S’agissant de nos importations, selon les douanes françaises, nos achats en provenance du Guatemala ont atteint 56 MEUR en 2020, en progression de 4% g.a. Les produits de la culture et de l’élevage ont notamment bondi de 31%, et représentent désormais près de la moitié de nos importations en provenance du pays, à 27 MEUR. Dans le détail, cette forte progression est notamment due à la banane (+320% à 6,9 MEUR, dans le contexte de la baisse des droits de douane sur ce produit depuis le 1er janvier 2020 dans le cadre de l’accord de coopération UE / Amérique centrale, de 114 EUR/t à 75 EUR/t) et à la cardamome (+113%), dont le Guatemala est le premier producteur mondial. La plupart des autres grands postes ont également progressé : +9% à 7,5 MEUR pour les produits de la pêche, +24% à 5,4 MEUR pour l’habillement, +14% à 2,9 MEUR pour les produits chimiques divers… Seules les boissons ont reculé (de 5%), à 3,7 MEUR.

Selon les statistiques miroirs du Guatemala, les exportations guatémaltèques vers la France ont représenté 30 MUSD[2] en 2020, en progression de 1,1%. La France reçoit 0,3% des exportations guatémaltèques, une part stable sur les dernières années. En comparaison, les Pays-Bas en reçoivent 3%, l’Italie 1,7%, l’Allemagne 1%, le Royaume-Uni 0,7% et la Belgique 0,6%. Les trois principaux débouchés des exportations guatémaltèques, représentant conjointement plus de la moitié du total des exportations du pays, demeurent les Etats-Unis (3,5 Mds USD, en recul de 2,6% en 2020), El Salvador (-5%, à 1,3 Md USD) et le Honduras (+2%, à 1 Md USD).

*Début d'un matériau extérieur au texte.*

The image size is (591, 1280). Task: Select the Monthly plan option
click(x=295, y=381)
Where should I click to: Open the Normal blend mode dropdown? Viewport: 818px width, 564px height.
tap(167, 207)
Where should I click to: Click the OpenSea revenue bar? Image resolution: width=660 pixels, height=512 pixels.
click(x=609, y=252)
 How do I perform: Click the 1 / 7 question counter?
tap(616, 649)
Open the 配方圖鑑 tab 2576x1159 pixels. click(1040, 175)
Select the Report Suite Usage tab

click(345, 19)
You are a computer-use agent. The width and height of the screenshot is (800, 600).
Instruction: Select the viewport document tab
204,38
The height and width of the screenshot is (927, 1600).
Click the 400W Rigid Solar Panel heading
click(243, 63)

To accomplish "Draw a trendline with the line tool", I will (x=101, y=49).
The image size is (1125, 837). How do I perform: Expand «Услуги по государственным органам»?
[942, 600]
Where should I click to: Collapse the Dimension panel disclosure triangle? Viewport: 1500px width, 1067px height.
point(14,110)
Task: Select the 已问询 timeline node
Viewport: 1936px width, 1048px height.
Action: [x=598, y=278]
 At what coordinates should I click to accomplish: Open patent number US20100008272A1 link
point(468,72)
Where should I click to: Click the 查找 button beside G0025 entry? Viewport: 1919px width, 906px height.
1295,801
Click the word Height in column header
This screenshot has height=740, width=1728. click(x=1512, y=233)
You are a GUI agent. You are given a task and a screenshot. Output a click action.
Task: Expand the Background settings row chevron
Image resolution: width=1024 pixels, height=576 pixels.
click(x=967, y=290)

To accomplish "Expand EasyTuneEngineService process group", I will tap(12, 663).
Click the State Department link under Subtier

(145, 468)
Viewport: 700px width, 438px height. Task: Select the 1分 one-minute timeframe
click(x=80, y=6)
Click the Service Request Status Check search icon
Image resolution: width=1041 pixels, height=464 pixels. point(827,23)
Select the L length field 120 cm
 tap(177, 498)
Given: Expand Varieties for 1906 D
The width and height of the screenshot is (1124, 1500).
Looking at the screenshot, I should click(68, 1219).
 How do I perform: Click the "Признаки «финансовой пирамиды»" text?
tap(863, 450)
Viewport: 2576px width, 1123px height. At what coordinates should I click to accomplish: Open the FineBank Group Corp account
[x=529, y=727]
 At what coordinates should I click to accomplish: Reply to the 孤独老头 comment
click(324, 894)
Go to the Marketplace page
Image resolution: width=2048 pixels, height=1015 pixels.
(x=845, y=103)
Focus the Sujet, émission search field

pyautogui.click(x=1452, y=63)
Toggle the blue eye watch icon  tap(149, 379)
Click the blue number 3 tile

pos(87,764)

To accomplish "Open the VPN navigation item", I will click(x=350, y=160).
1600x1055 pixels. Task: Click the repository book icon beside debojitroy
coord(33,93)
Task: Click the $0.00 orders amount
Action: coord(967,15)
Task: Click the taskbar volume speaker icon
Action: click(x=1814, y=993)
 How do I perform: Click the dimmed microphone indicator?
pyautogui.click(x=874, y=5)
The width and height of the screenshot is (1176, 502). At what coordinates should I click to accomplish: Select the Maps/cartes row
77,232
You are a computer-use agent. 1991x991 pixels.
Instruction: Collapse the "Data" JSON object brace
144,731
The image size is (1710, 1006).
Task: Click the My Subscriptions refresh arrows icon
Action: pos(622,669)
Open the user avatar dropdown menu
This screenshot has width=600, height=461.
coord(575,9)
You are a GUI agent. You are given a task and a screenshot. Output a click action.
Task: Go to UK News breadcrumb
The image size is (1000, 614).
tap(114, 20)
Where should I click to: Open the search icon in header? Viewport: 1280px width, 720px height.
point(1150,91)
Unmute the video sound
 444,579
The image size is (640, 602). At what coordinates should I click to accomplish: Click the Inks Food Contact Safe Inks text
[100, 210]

En comparaison régionale, le Guatemala représentait 44% de nos exportations vers le CA-4 en 2020 (contre 47% un an plus tôt) et 25% de nos importations (stable).

Une présence de nos entreprises globalement stable malgré la pandémie

Malgré un contexte économique difficile en lien avec la pandémie, la présence française n’a pas reculé en 2020. Le groupe Perenco, qui assure la production de 90% du pétrole du pays, constitue le principal investissement français au Guatemala. A ses côtés figurent plusieurs filiales à vocation commerciale ainsi que de nombreux bureaux de représentation (L'Oréal, Sanofi, Legrand, Schneider Electric, Sodexo...). Des ressortissants français ont également créé de nombreuses entreprises de droit local, notamment dans le secteur de la restauration & boulangerie.



[1] La ville de Guatemala constitue l’un des premiers marchés urbains pour l’utilisation d’hélicoptères au niveau mondial.

[2] L’écart avec les données des douanes françaises tient notamment à la prééminence des ports d’Anvers et Rotterdam dans le transit des exportations guatémaltèques vers la France, aboutissant à comptabiliser, dans les statistiques guatémaltèques, vers la Belgique ou les Pays-Bas des exportations en réalité destinées à notre pays.